Un informe del Ministerio de Salud mostró la semana pasada que se habían descubierto 678 casos de variantes mutantes de Gran Bretaña, Sudáfrica y Brasil en todo el país y en los aeropuertos, con los grupos más grandes en Osaka y la prefectura cercana de Hyogo.

Pero la cepa, conocida como E484K (apodada ‘Eek’), puede estar más extendida. Alrededor del 70 por ciento de los pacientes con COVID-19 examinados en un hospital de Tokio el mes pasado portaban la mutación, que era diferente de las variedades británica y sudafricana, informó la emisora pública japonesa NHK.

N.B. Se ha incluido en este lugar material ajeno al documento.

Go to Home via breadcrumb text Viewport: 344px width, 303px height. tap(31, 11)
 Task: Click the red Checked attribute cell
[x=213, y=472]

“La cuarta ola va a ser más grande”, dijo Wada, también profesor de la Universidad Internacional de Salud y Bienestar de Tokio. “Necesitamos comenzar a discutir cómo podemos utilizar estas medidas específicas para el área de Tokio”.

La mutación puede evadir la respuesta de anticuerpos, lo que hace posible que las personas vuelvan a contagiarse de COVID-19 o afecten el funcionamiento de las vacunas, según estudios emergentes.